Tekrarlayan Gebelik Kayıpları Önlenebiliyor
Oluşturma Tarihi: 30.09.2019 17:19 | Son Güncelleme: 17.11.2021 17:23
20’nci gebelik haftası öncesi gebeliğin düşükle sonuçlanması gebelik kaybı olarak değerlendirilir. Gebelik kayıplarının yüzde 50-75’inde genetik faktörler (Embriyonun kromozomlarının sayı ya da yapıca anormal olması) sorumludur. 3 ve üzerinde gebelik kaybı olanlar üreme dönemindeki kadınların yüzde 1’ini oluşturur ve tekrarlayan gebelik kayıpları olarak adlandırılır.
Gebelik Kayıpları Ne Zaman Araştırılmalıdır?
- Embriyoda kalp atımı görülmüş ve özellikle kayıp ikinci trimesterde oluşmuş ise
- Önceki gebelik kaybında alınan genetik incelemede normal karyotip analizi rapor edilmişse
- Anne yaşı 35’in üzerinde ise,
- Anne adayında infertilite (kısırlık varsa),
- Anne ve/veya babanın karyotip (genetik) analizinde anormallik varsa
Tekrarlayan gebelik kaybı 3 ve üzerindeki kayıp olarak tanımlansa da arka arkaya tekrarlayan 2 gebelik kaybı veya ikinci üç aydan sonra anne karnında oluşan kayıplar tanısal araştırmaya başlamak için yeterlidir.
Sebepleri Nelerdir?
- Anatomik faktörler
- Anne adayı rahminde bulunan doğuştan (Uterus septum, unicornuate uterus, uterine didelphys, bicornuate uterus) ya da sonradan kazanılmış anomaliler (Miyom, rahim içi yapışıklıklar)
- Bağışıklık sistemi ile ilgili faktörler (Sistemik lupus eritemozis, antifosfolipid sendromu)
- Doğuştan gelen trombofililer (Pıhtılaşma bozuklukları) plasenta patolojileri ile direkt ilişkilidir
Sebeplerinin Araştırılmasında Neler Uygulanır?
Anne ve baba adaylarında karyotip analizi (alınan kan örneklerinde genetik araştırma),
Anne adayının rahminde anatomik bir sorun olup olmadığını araştırmak için 4 boyutlu ultrasonografi, histerosalpingografi (rahim ve tüplerin ilaç verilerek görüntülenmesi), histeroskopi, laparoskopi.
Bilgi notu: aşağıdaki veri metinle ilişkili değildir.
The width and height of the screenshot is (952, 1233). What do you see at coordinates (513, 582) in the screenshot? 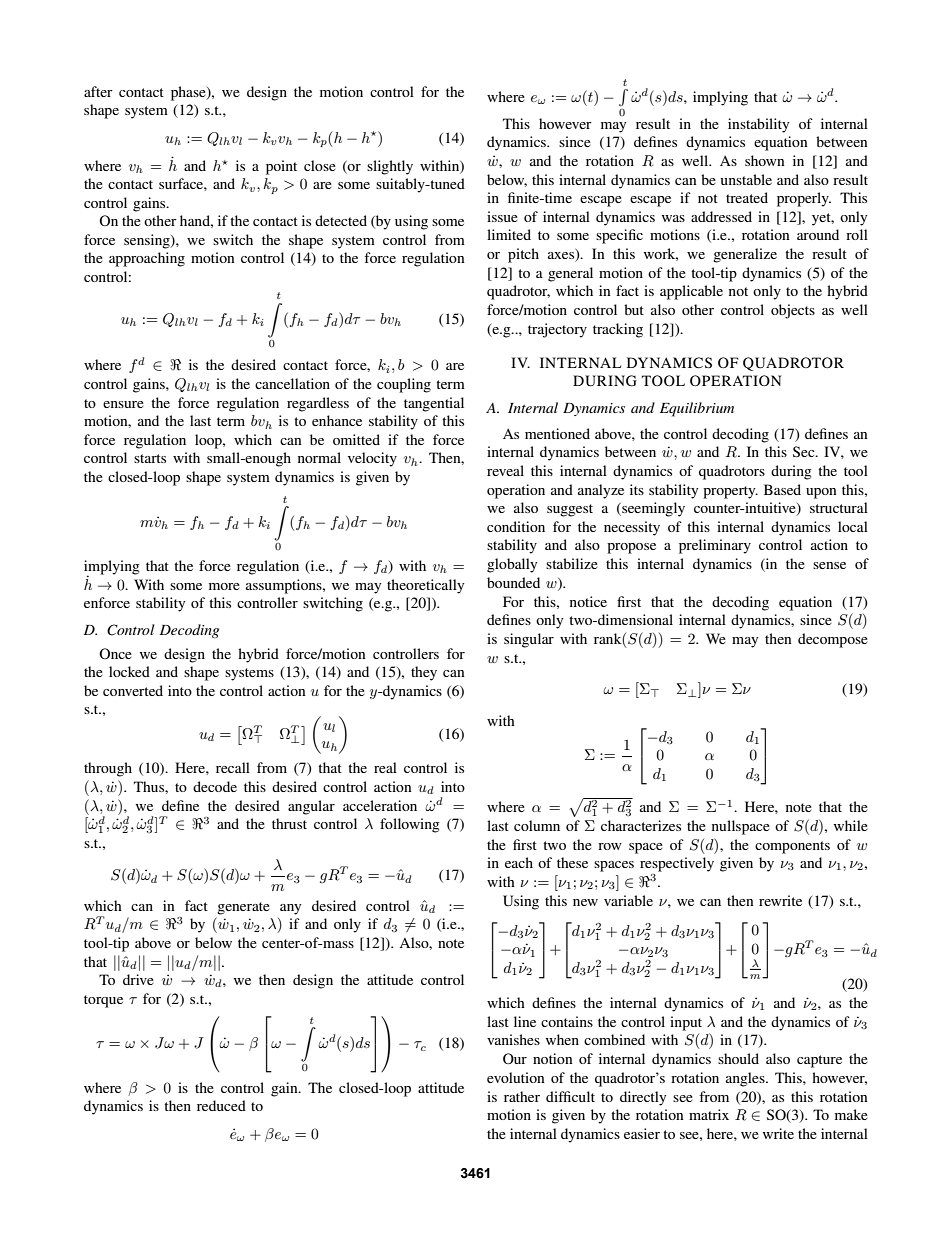
I see `bounded` at bounding box center [513, 582].
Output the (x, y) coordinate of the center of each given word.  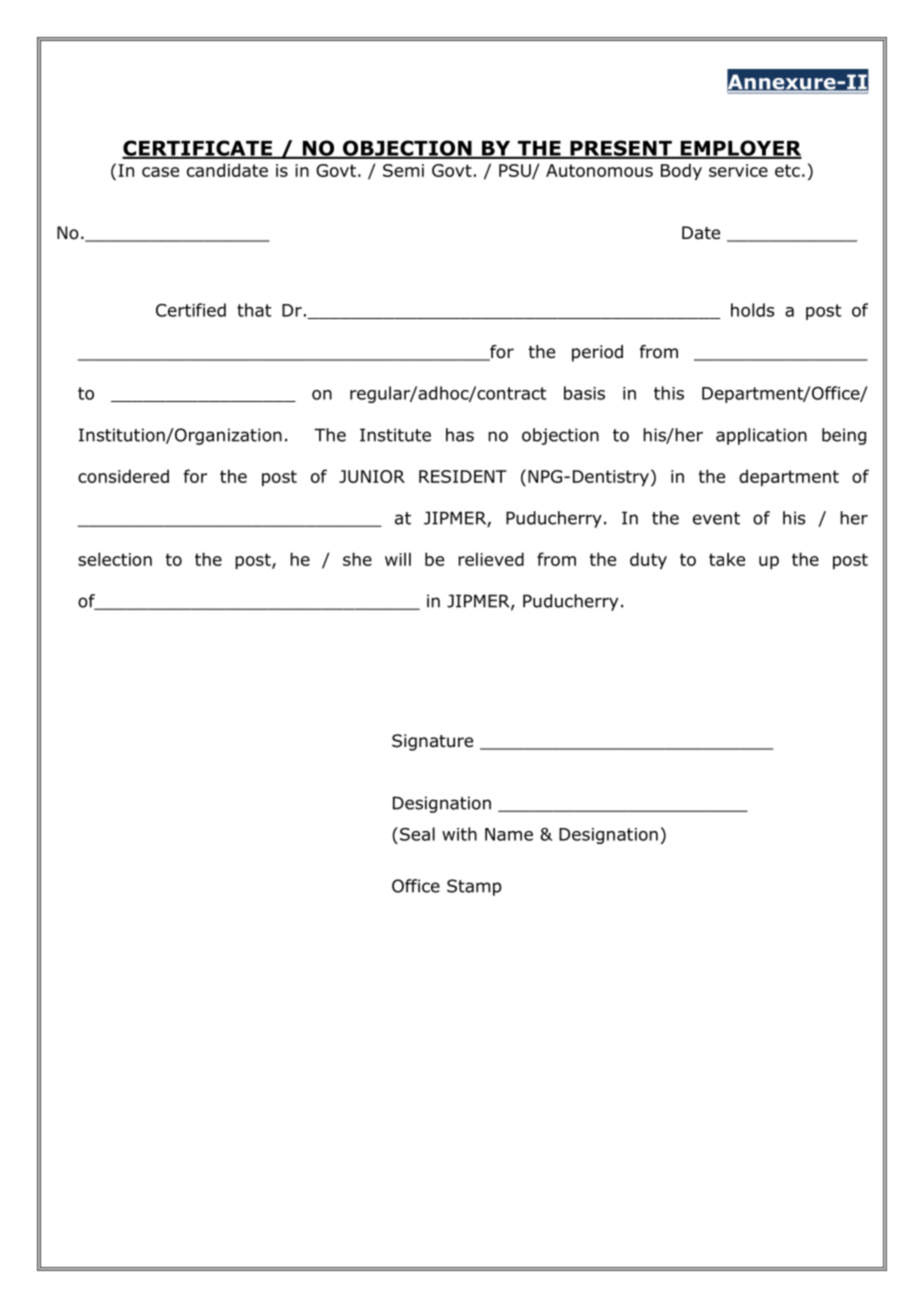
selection (115, 559)
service (738, 170)
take (727, 559)
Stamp (474, 887)
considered (123, 476)
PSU (516, 171)
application (761, 436)
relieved (491, 559)
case (160, 172)
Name (509, 834)
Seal (417, 834)
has (460, 435)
Doğuştan ya da sonradan kazanılmış trombofili (pıhtılaşma bozuklukları) ve immünolojik bozuklukların araştırılması için anne adayından alınan kan örneklerinde trombofili paneli çalışması genetik mutasyonlar, lipoprotein A gibi farklı testler dahil en geniş kapsamlı trombofili testleri uygulamada kullanılabilir. Tekrarlayan gebelik kaybı sonrası gebe kalanlarda amniyosentez, koryon villüs örneklemesi, kordosentez gibi anne karnında girişimsel işlemler ile gebelik materyalinin kromozom analizi hakkında kesin bilgi edinilebilmektedir.